— Start DOCUMENT —
Krzysztof Penderecki, Polish composer, dies at 86
KRZYSZTOF Penderecki, a composer and conductor whose music evoked religious wonder, apocalyptic terror and the tumultuous history of his native Poland with an emotional intensity that made him a favorite of rock musicians and filmmakers, died March 29 in Krakow, Poland. He was 86.
His death was announced by the Ludwig van Beethoven Association, a Polish music organization founded by his wife, Elzbieta. The organization did not give a specific cause, citing only “a long and serious illness.”
Penderecki (his name was pronounced KSHISH-toff penduh-RETS-key) was one of the world’s preeminent composers, known for writing musical lamentations inspired by World War II, the Holocaust, the Polish anti-communist movement and Old Testament religious texts that reflected his Catholic upbringing.
Although he spent much of his career writing music under the yoke of communism, he emerged on the international scene in the 1960s as a bracingly original talent, composing choral and orchestral works that featured quarter tones, indeterminate pitches, rapid glissandi and eerie knocks, shrieks, whistles and sirens. Some of his scores did not specify specific notes; others instructed string musicians to slap their instruments or play behind the bridge.
Penderecki also wrote operas, symphonies and chamber pieces, developing a more familiar sound that harked back to music’s romantic era. While he admired modernists such as Olivier Messiaen, his tastes as a listener extended back to Strauss and Bach; in his hands, old forms and musical attitudes became new again.
— End DOCUMENT —
— Start MATERIAL —
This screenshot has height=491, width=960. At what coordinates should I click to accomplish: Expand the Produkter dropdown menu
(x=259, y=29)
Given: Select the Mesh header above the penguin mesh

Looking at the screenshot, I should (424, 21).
— End MATERIAL —
— Start MATERIAL —
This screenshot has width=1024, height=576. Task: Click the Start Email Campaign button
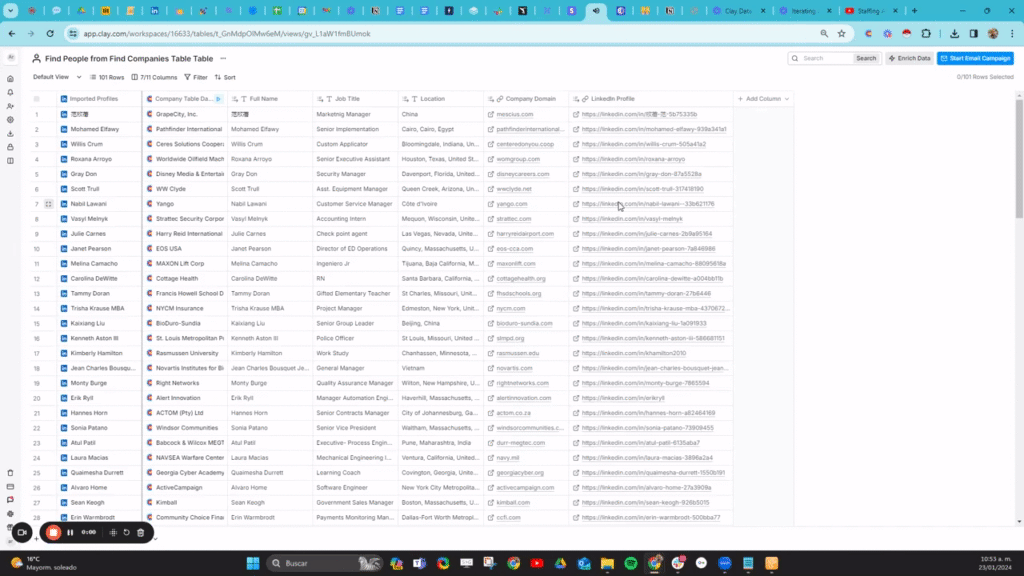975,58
— End MATERIAL —
— Start MATERIAL —
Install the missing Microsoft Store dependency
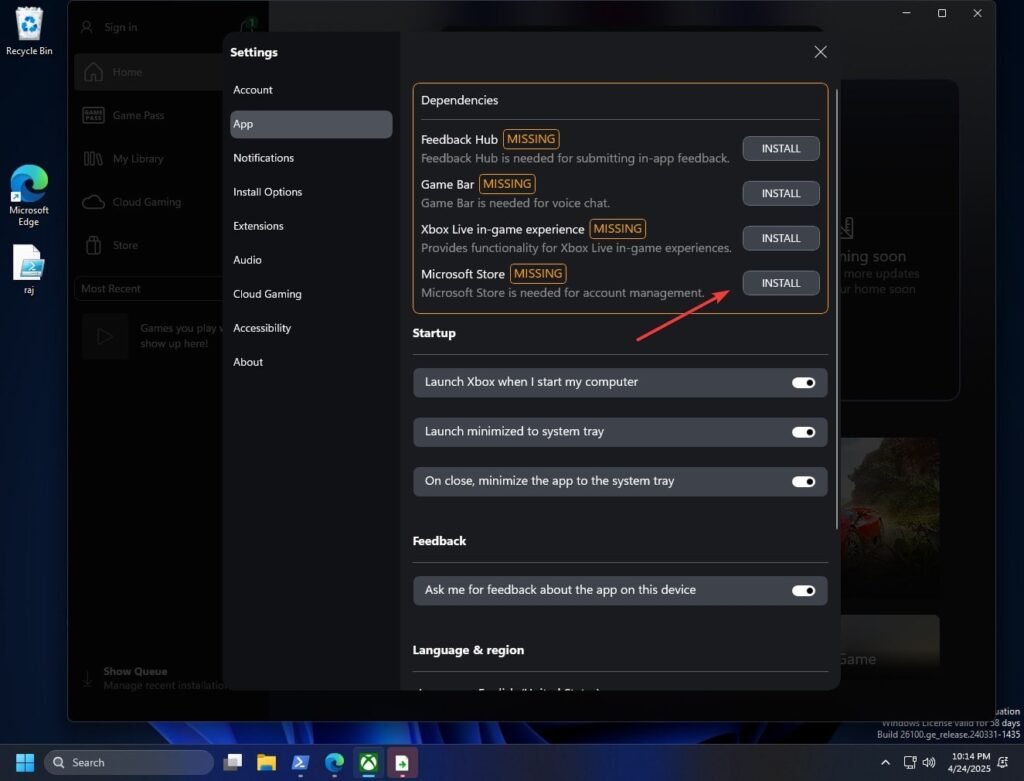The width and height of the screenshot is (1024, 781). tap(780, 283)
— End MATERIAL —
* [SHORT TASK 1]: Copy the passage of the Penderecki obituary word for word, from "Penderecki also wrote" to "became new again.".
* [SHORT TASK 2]: According to the Penderecki obituary, which organization announced his death?
* [SHORT TASK 3]: Extend the Penderecki obituary by continuing it from its final sentence.

* [FINAL RESULT 1]:
Penderecki also wrote operas, symphonies and chamber pieces, developing a more familiar sound that harked back to music’s romantic era. While he admired modernists such as Olivier Messiaen, his tastes as a listener extended back to Strauss and Bach; in his hands, old forms and musical attitudes became new again.

* [FINAL RESULT 2]: The Ludwig van Beethoven Association, a Polish music organization founded by his wife, Elzbieta.

* [FINAL RESULT 3]:
Some critics and fellow composers accused him of selling out, capitalizing on emerging trends in classical music. But Penderecki insisted he was simply searching for new ways to grapple with old themes - history, faith, human suffering - and maintained a devoted following while spending some nine months each year traveling the world, promoting his music and conducting major orchestras.
“Mr. Penderecki . . . is currently our most skillful purveyor of anxiety, foreboding and depression,” New York Times music critic Bernard Holland wrote in 1986, reviewing a concert featuring a Penderecki cello concerto and orchestral work, “The Dream of Jacob.” “So acute is his ear for orchestral sound and so clever his manipulation of it that wood, metal and string take on an anthropomorphic quality. Listening to this music was like being lectured to by a grand, richly modulated voice on the follies of optimism and joy.”
Raised in southeastern Poland, Penderecki watched from his window as Nazi soldiers hanged resistance fighters and rounded up Jews during World War II. He drew on his childhood memories for works, including “Threnody for the Victims of Hiroshima” (1960), a harrowing shriek of 52 strings, and “Dies Irae” (1967), a choral piece dedicated to the victims of the Auschwitz death camp, which stood roughly 100 miles west of his hometown.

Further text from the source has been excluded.